University boss plans to move into consulting

17:00, Jun 23 2014
Roy Crawford
Vice-Chancellor Professor Roy Crawford will retire in December.

Waikato University's vice-chancellor is retiring after 10 years, but don't expect him to take it easy.

Professor Roy Crawford is the university's fourth vice-chancellor and will step down on December 31.

After some travelling with his wife, the Irishman will be seeking consulting or advisory work in his research area of manufacturing in plastics.

"I couldn't just sit and read all day or go for walks. I want to keep my mind active. I want to keep busy."

Most of Crawford's career was at Queen's University in Belfast, Northern Ireland.

He also had a stint at Auckland University, and stepped into his current role at Waikato in 2004.

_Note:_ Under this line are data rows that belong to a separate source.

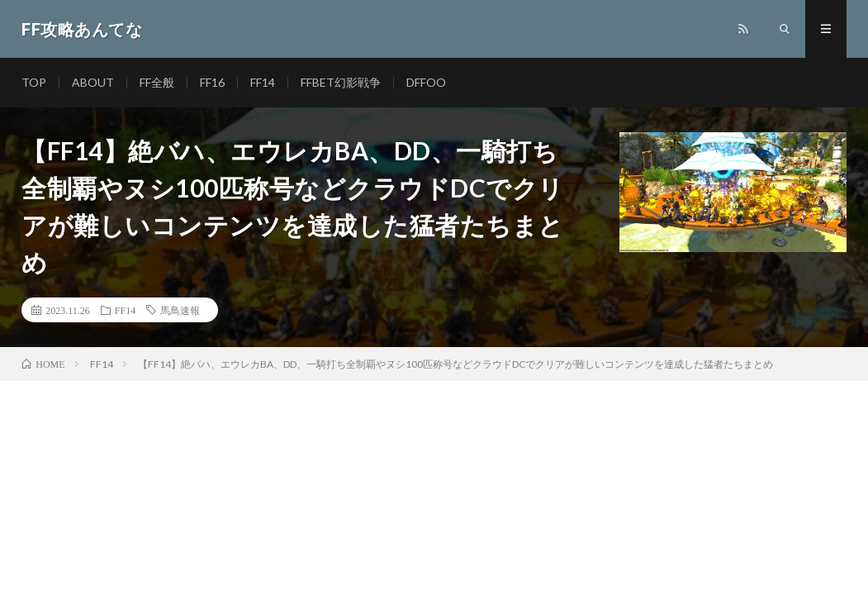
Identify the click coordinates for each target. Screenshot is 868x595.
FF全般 (157, 82)
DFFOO (426, 82)
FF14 (263, 82)
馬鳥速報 (180, 310)
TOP (34, 82)
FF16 (212, 82)
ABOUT (92, 82)
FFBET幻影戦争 (340, 82)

"It was clear that there were really good people here. When the opportunity arose to provide leadership for the university, I jumped at it," he said.

This year he is leading the university through its 50th anniversary.

As vice-chancellor he is responsible for "everything that goes on", and keeping a firm hand on the rudder so the university is focused on where it needs to go.

His replacement will need patience, academic credibility and time to "take stock" of the university before making changes, he said.

Crawford will be leaving with fond memories including the "quite special" marae graduations, the buzzing campus area around the lakes, and the achievement of having the university ranked among the top 50 under-50-year-old institutions around the world.

As for all those universities, funding is a challenge.

"Governments have got very tight budgets and they're always working out priorities," Crawford said.

"New Zealand does amazingly well for a very small country of only 4.6 million, to be able to compete on the world stage. It's just amazing the value that New Zealand gets from each dollar."

Yet our investment per student was lagging behind other Organisation for Economic Co-operation and Development (OECD) countries, he said, and support from past students or community members was becoming more important.

"You couldn't survive without it [the philanthropy]," he said.

This could be scholarships or building works, such as the Gallagher Academy of Performing Arts. Appointing a new vice-chancellor is the task of the university council, and it aims to have the new appointee in place from January 1.

When Crawford was appointed 10 years ago, the process took around six months. A sub-group of council members chaired by the chancellor Jim Bolger has been set up and is currently working on a brief.

The Education Act states a vice-chancellor is effectively a chief executive for the university, responsible for managing the academic and administrative affairs.